## [Written problem]
Format the lines of the material, starting at the line that contains "Click the inline 'name' code snippet" and ending at the final line of the material, as a Markdown table with the columns Row and Line. Number each row and leave out blank lines.

A block of data

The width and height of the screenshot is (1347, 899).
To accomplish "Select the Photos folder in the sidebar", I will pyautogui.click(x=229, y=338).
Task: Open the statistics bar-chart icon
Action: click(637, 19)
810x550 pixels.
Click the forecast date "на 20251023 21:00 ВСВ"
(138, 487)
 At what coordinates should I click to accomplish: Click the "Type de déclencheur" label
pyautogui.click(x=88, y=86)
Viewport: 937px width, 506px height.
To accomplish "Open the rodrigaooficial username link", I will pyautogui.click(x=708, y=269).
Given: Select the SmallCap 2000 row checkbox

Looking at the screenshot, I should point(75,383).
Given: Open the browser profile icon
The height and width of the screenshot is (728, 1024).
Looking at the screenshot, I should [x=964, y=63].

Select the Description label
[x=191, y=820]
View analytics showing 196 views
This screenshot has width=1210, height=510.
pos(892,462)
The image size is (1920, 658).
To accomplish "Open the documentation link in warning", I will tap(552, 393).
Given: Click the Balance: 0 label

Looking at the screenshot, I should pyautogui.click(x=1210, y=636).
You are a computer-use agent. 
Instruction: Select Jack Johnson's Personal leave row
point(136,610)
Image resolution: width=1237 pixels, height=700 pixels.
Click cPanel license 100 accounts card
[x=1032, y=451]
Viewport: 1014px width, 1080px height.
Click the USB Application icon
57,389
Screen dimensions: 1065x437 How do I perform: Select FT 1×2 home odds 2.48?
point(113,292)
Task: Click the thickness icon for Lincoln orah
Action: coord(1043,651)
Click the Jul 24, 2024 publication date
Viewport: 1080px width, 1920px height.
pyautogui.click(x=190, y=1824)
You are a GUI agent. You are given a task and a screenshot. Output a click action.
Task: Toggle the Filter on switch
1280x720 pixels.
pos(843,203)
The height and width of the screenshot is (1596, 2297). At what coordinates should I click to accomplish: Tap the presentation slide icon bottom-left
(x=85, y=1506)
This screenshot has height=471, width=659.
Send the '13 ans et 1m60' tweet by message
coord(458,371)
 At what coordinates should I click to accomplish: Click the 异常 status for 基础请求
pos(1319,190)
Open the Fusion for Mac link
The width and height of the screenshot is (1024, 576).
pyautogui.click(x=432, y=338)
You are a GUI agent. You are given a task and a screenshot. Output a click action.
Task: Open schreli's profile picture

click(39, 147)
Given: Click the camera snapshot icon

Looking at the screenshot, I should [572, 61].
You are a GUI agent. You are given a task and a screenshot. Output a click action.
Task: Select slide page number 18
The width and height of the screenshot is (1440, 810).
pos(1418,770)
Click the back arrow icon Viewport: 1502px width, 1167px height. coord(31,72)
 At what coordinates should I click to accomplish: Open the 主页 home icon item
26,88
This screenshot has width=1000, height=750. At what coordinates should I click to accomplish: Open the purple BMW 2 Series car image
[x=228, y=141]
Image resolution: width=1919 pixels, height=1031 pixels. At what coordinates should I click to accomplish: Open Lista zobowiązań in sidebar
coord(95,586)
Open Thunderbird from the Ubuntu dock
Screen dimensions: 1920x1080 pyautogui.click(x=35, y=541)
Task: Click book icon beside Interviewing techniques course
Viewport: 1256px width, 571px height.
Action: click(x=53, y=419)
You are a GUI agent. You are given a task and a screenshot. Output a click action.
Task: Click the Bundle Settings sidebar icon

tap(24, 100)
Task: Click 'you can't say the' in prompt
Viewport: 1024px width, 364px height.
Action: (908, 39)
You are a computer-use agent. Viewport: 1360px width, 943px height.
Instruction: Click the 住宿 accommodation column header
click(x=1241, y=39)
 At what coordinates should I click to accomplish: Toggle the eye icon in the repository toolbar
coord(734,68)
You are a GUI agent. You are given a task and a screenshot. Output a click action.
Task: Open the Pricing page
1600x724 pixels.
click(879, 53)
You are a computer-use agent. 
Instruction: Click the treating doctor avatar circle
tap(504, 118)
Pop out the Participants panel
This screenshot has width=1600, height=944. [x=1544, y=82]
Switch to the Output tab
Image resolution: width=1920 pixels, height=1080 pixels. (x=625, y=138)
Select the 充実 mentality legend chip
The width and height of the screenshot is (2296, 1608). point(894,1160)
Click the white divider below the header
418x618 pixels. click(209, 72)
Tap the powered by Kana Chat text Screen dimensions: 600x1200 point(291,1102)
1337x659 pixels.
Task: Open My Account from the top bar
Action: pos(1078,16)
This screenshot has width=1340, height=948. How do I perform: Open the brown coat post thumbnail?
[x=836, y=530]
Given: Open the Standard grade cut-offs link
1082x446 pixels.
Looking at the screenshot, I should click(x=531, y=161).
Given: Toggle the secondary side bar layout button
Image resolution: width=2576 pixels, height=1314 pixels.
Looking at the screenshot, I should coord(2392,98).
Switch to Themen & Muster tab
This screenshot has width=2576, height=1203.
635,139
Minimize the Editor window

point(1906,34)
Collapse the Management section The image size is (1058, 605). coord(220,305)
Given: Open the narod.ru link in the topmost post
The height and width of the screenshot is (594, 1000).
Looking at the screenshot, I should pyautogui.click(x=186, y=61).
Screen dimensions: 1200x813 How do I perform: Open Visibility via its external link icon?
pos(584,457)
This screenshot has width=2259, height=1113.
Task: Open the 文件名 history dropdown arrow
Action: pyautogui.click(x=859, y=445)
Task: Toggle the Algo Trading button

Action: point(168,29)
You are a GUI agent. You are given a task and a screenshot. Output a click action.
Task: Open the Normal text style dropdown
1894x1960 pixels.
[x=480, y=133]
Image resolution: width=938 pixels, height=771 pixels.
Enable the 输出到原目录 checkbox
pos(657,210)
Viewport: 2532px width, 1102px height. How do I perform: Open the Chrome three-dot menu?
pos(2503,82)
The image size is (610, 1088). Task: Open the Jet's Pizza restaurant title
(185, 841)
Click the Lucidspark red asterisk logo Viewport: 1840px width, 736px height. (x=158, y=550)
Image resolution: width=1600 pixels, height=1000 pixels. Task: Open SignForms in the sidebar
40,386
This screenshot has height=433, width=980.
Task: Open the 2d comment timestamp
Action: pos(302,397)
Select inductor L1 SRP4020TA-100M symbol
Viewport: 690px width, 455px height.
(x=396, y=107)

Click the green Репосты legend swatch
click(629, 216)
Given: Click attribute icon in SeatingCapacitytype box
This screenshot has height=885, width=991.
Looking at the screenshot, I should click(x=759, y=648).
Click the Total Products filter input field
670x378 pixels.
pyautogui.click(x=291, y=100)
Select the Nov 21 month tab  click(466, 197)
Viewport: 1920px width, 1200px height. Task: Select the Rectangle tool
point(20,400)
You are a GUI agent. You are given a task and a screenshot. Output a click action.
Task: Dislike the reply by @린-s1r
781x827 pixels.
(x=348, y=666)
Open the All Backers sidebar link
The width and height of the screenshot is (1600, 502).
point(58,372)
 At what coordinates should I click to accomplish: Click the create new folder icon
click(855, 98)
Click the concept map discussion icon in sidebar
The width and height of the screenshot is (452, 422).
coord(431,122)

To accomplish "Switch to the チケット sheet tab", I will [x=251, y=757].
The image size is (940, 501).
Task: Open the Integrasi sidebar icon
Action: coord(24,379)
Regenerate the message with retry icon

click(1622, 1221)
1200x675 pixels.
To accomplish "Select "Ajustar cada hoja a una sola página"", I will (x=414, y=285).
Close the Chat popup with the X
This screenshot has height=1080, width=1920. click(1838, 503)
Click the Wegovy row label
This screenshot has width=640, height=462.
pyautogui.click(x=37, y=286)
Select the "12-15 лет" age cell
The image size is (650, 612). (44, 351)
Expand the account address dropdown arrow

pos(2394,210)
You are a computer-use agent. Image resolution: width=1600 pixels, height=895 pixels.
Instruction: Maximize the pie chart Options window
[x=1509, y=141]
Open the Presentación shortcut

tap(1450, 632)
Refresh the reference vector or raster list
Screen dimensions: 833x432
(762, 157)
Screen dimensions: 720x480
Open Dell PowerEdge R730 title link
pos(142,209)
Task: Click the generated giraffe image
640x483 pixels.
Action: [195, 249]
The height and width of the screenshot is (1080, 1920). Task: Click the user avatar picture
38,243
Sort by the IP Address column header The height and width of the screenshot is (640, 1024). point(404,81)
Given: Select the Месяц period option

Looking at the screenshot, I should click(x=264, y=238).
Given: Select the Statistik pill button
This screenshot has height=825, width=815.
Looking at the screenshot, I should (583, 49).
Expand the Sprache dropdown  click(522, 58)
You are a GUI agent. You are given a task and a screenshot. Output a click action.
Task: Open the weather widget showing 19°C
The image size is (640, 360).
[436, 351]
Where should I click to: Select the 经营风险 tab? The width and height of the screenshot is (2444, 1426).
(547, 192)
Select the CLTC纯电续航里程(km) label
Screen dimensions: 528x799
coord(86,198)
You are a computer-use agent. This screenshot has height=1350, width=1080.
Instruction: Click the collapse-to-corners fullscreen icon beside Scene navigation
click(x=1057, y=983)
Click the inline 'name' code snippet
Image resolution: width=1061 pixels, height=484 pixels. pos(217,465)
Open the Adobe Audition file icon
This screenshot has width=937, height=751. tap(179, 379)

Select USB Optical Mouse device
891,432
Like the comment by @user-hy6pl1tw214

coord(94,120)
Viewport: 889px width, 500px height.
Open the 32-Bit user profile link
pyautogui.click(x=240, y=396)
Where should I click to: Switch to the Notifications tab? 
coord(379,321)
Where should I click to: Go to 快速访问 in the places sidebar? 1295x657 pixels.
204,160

## [Exercise result]
| Row | Line |
|---|---|
| 1 | Click the inline 'name' code snippet |
| 2 | Image resolution: width=1061 pixels, height=484 pixels. pos(217,465) |
| 3 | Open the Adobe Audition file icon |
| 4 | This screenshot has width=937, height=751. tap(179, 379) |
| 5 | Select USB Optical Mouse device |
| 6 | 891,432 |
| 7 | Like the comment by @user-hy6pl1tw214 |
| 8 | coord(94,120) |
| 9 | Viewport: 889px width, 500px height. |
| 10 | Open the 32-Bit user profile link |
| 11 | pyautogui.click(x=240, y=396) |
| 12 | Where should I click to: Switch to the Notifications tab?  |
| 13 | coord(379,321) |
| 14 | Where should I click to: Go to 快速访问 in the places sidebar? 1295x657 pixels. |
| 15 | 204,160 |